Für die Wege, die ihn zum Erfolg führen, braucht Johannes Mallow keine Beine. In Gedanken öffnet er das Gartentor seines Elternhauses im brandenburgischen Rathenow, bewegt sich vorbei am eBay-Laden seiner Mutter und der sandfarbenen Doppelhaushälfte, in dem seine Mathelehrerin wohnte. In Sekundenschnelle überquert er die Straße, lässt den damals gerade neu eröffneten Dönerladen im Eckhaus hinter sich liegen, bis er an seinem alten Schultor ankommt.
Mit dem Rollstuhl wäre die Strecke für ihn kaum befahrbar, zu viel Bordstein, zu viel Kopfsteinpflaster, zu viele Treppen. Aber in der Welt des Gedächtnissports sind Wege wie dieser nur Kopien der echten Welt, Wege im Geiste. Es ist nämlich gar nicht so einfach, sich ohne Hilfstechniken eine Abfolge von Dingen zu merken. Deshalb greifen Gedächtnissportler wie Mallow auf die sogenannte Loci-Methode zurück: Wege sind dabei nichts anderes als ausgedachte Strukturen, mit einer festen Reihenfolge von Plätzen - in diesem Fall eBay-Laden, Doppelhaushälfte, Dönerladen. Auf diese Abfolge greift er immer wieder zurück, um die je nach Level irrsinnig langen Wege zu rekonstruieren - und die Konkurrenten zu übertrumpfen. Doch so kompliziert diese Welt von außen auch wirken mag, in ihr bewegt sich Mallow barrierefrei.
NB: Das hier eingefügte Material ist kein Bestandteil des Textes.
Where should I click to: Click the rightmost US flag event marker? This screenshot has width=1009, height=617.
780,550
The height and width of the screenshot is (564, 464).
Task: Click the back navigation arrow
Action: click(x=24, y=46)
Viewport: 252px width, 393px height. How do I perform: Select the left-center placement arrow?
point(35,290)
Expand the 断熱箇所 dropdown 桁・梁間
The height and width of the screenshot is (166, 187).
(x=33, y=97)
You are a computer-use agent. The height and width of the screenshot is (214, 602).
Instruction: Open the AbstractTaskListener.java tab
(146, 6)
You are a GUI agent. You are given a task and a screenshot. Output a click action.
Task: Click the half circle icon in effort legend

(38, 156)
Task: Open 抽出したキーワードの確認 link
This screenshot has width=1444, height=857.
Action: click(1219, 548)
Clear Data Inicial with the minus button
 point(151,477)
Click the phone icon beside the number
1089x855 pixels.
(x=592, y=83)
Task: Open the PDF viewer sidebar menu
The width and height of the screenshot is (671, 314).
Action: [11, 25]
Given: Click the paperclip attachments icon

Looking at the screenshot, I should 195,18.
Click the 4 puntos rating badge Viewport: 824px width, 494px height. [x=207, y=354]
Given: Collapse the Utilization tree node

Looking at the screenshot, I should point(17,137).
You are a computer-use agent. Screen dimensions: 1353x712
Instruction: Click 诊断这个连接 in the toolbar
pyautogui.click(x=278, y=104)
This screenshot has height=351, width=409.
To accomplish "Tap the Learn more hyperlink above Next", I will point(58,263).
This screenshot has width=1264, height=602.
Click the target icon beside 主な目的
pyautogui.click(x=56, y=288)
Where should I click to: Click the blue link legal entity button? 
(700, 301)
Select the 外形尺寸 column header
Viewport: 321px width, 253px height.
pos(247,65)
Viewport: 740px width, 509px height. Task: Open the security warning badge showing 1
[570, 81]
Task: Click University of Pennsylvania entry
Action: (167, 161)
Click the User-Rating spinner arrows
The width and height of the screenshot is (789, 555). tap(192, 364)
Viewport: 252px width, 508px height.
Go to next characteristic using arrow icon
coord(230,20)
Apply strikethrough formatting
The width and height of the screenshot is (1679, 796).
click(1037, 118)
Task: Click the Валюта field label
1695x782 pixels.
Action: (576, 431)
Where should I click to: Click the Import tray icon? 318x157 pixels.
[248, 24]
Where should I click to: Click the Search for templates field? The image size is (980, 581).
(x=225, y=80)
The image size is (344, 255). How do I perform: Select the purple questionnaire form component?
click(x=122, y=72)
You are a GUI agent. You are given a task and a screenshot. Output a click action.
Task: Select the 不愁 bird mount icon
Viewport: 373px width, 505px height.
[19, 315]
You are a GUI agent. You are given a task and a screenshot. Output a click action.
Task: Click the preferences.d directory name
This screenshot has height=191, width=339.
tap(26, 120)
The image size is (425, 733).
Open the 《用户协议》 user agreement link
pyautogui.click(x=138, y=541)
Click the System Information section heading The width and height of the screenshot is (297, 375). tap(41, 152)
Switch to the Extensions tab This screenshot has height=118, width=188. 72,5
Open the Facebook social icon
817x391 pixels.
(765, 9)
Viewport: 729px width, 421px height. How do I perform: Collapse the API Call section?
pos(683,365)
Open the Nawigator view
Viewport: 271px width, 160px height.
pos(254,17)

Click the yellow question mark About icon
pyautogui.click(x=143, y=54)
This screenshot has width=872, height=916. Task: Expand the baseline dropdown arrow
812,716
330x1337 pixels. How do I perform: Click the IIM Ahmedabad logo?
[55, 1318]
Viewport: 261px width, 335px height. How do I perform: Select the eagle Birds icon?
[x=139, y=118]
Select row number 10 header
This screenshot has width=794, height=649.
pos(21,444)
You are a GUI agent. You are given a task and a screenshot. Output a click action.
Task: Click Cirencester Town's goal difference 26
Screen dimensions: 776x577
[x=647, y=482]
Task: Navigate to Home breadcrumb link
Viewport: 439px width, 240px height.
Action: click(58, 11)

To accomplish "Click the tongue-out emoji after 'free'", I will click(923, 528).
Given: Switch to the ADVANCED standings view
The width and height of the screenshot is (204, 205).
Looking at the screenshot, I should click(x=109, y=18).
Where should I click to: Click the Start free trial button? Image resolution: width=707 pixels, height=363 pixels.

Es ist eine Welt, die ihn nicht behindert.
Ein Zwei-Zimmer-Apartment in Sichtweite des Magdeburger Doms. Johannes Mallow öffnet die Tür zu seiner Wohnung, die sich an diesem Wochenende in eine Gedächtnissport-Arena verwandelt. Auf einem Ikea-Regal drängen sich silberne und goldene Pokale. Mallow, 40 Jahre alt, trägt Hoodie und Nike-Sneaker. Der Bart ein paar Tage alt, die braunen Haare zu einem Seitenscheitel gekämmt. Dazwischen ein fast jungenhaftes Gesicht, dem man das jahrelange Ringen mit sich selbst nicht ansieht.